Douglas A. McIntyre is the co-founder, chief executive officer and editor in chief of 24/7 Wall St. and 24/7 Tempo. He has held these jobs since 2006.

McIntyre has written thousands of articles for 24/7 Wall St. He is an expert on corporate finance, the automotive industry, media companies and international finance. He has edited articles on national demographics, sports, personal income and travel.

His work has been quoted or mentioned in The New York Times, The Wall Street Journal, Los Angeles Times, The Washington Post, NBC News, Time, The New Yorker, HuffPost USA Today, Business Insider, Yahoo, AOL, MarketWatch, The Atlantic, Bloomberg, New York Post, Chicago Tribune, Forbes, The Guardian and many other major publications. McIntyre has been a guest on CNBC, the BBC and television and radio stations across the country.

A magna cum laude graduate of Harvard College, McIntyre also was president of The Harvard Advocate. Founded in 1866, the Advocate is the oldest college publication in the United States.

TheStreet.com, Comps.com and Edgar Online are some of the public companies for which McIntyre served on the board of directors. He was a Vicinity Corporation board member when the company was sold to Microsoft in 2002. He served on the audit committees of some of these companies.

McIntyre has been the CEO of FutureSource, a provider of trading terminals and news to commodities and futures traders. He was president of Switchboard, the online phone directory company. He served as chairman and CEO of On2 Technologies, the video compression company that provided video compression software for Adobe’s Flash. Google bought On2 in 2009.

--- ASSIGNMENT 1 ---
From the biography of Douglas A. McIntyre, quote the passage that opens with the words containing "McIntyre has written" and closes with "the United States.".
--- ASSIGNMENT 2 ---
According to the biography of Douglas A. McIntyre, which college publication did he serve as president?
The lines that come after this biography of Douglas A. McIntyre are not needed.

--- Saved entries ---
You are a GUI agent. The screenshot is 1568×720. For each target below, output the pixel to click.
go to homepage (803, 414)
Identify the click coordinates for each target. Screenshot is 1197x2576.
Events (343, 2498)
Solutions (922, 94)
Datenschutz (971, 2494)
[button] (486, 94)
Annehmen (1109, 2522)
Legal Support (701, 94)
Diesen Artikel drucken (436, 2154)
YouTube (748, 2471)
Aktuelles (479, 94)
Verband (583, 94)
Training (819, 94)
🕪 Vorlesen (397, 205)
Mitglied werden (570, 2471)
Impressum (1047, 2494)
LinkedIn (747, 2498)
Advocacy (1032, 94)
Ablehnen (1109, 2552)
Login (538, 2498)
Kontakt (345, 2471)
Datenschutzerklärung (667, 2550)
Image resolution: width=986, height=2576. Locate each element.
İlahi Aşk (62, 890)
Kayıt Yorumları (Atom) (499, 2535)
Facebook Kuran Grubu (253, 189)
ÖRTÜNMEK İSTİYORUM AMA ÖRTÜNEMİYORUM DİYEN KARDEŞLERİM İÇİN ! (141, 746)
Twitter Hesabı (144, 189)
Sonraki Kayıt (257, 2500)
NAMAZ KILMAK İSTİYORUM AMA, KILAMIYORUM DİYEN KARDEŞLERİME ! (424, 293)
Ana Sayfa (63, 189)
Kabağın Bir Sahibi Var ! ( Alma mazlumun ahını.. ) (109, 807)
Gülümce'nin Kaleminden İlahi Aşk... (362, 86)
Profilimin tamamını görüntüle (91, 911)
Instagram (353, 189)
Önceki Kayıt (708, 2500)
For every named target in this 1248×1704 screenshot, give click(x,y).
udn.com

--- YOUR RESPONSE 1 ---
McIntyre has written thousands of articles for 24/7 Wall St. He is an expert on corporate finance, the automotive industry, media companies and international finance. He has edited articles on national demographics, sports, personal income and travel.

His work has been quoted or mentioned in The New York Times, The Wall Street Journal, Los Angeles Times, The Washington Post, NBC News, Time, The New Yorker, HuffPost USA Today, Business Insider, Yahoo, AOL, MarketWatch, The Atlantic, Bloomberg, New York Post, Chicago Tribune, Forbes, The Guardian and many other major publications. McIntyre has been a guest on CNBC, the BBC and television and radio stations across the country.

A magna cum laude graduate of Harvard College, McIntyre also was president of The Harvard Advocate. Founded in 1866, the Advocate is the oldest college publication in the United States.

--- YOUR RESPONSE 2 ---
The Harvard Advocate